** start of SELECTED PASSAGE **
Working with PySpark RDDs

Working with Spark's original data structure API: Resilient Distributed Datasets.

Working with PySpark RDDs

    We've spent an awful lot of time in this series speaking about DataFrames, which is only one of the 3 data structure APIs we can work with in Spark (or one of two data structure APIs in PySpark, if you're keeping score). Chances are you've worked with DataFrames in capacities outside of Spark, so picking up Spark DataFrames probably wasn't too much of a shift. So what about RDDs?

    We've already covered DataFrames to the point of building a structured stream, so now is as good a time as ever to take a step back and explore RDDs.

    What are RDDs?

    RDDs (Resilient Distributed Datasets) are Spark's OG way of working with data. RDDs are distributed because they're partitioned across the various nodes that make up your Spark cluster. RDDs are resilient because they're highly available- if a node in our cluster happens to crap out in the middle of a computation, the RDD will be automatically recovered from the nodes still in operation. If this sounds familiar, it's because DataFrames share these same properties (indeed, this renders the name "RDD" non-descriptive).
** end of SELECTED PASSAGE **
** start of INFORMATION GIVEN **
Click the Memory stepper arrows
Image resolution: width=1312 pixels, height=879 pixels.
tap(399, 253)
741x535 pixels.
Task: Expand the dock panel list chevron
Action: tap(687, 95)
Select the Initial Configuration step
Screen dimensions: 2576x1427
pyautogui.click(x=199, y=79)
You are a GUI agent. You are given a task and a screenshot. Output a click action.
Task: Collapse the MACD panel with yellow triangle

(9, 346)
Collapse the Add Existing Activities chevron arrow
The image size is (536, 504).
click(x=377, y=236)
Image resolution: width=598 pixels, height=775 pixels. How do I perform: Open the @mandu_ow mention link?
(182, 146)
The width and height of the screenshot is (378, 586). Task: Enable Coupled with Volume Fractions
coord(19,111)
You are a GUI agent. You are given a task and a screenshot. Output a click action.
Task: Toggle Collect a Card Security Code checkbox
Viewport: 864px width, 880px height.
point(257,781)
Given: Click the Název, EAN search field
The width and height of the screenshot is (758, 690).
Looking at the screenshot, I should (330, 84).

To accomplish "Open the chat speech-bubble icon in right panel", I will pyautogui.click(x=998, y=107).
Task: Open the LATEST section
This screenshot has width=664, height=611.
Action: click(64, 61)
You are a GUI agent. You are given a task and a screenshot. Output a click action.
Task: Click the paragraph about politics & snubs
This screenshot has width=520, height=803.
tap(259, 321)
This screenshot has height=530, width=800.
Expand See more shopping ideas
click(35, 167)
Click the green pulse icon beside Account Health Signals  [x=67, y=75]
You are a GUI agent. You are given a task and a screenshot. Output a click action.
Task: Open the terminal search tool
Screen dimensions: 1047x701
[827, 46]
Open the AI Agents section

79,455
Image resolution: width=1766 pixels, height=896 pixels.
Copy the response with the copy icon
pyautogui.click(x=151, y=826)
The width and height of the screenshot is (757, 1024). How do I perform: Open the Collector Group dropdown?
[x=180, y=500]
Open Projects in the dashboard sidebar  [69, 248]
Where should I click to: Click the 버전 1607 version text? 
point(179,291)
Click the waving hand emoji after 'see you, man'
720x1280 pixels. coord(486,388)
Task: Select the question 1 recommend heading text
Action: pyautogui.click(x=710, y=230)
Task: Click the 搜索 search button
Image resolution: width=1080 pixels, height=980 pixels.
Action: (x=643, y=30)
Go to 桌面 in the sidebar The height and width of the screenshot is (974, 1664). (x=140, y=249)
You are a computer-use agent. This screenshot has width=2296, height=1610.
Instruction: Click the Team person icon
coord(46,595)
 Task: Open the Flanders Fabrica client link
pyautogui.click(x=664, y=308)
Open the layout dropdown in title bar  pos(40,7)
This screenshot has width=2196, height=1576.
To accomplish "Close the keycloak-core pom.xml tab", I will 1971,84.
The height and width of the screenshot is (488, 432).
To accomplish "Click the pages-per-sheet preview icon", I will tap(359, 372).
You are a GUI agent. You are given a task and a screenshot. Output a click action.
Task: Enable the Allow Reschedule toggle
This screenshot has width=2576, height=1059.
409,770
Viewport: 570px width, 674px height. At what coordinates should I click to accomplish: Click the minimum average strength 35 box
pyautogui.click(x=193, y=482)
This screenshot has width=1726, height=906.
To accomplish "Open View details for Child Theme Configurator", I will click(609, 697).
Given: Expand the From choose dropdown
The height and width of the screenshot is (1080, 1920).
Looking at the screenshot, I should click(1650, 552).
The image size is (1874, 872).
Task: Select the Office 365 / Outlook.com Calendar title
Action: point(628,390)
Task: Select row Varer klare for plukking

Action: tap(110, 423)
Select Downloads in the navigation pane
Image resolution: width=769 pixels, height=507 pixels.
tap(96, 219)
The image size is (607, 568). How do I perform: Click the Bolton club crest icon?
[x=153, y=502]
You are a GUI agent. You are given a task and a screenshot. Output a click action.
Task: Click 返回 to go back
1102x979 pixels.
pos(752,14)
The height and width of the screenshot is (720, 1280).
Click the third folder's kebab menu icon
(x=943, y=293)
** end of INFORMATION GIVEN **
> [REQUIREMENTS]
#1 In the PySpark RDD article, turn the paragraph that begins "RDDs (Resilient Distributed Datasets) are Spark's OG way" into a short bulleted list that keeps its main facts.
#2 Carry the PySpark RDD article forward from its final sentence, in the same informal voice.

> [ANSWERS GIVEN]
#1
- RDDs (Resilient Distributed Datasets) are Spark's original way of working with data.
- They are distributed because they are partitioned across the nodes of a Spark cluster.
- They are resilient because they are highly available. If a node fails mid-computation, the RDD is automatically recovered from the nodes still running.
- DataFrames share these same properties, which makes the name "RDD" non-descriptive.

#2
    RDDs are different from DataFrames in that RDDs do not store data in labeled columns. RDDs are great for performing transformations on unstructured data at a lower-level than DataFrames. If you're looking to clean or manipulate data on a level that lives before tabular data (such as just formatting incoming strings, etc) it will benefit the performance of your pipelines to do this in an RDD first. Alternatively, if you never intend to output tabular data at all, RDDs will be your friend.

    Creating an RDD

    Let's create an RDD from some nonsense data. As with the previous posts in this series, we'll be using the Databricks notebook interface to simply things a bit.

    To create an RDD, we're going to use the Spark .parallelize() function:

    rdd = sc.parallelize([('a', 6),
                          ('a', 1),
                          ('b', 2),
                          ('c', 5),
                          ('c', 8),
                          ('c', 11)])

    .parallelize() takes a Python collection and distributes it for creation as an RDD. We passed a list of tuples, thus our resulting RDD will store the tuple as a key/value store (with the first value being the key and the second value being the value). Unlike a Python dictionary, we can store multiple values per key.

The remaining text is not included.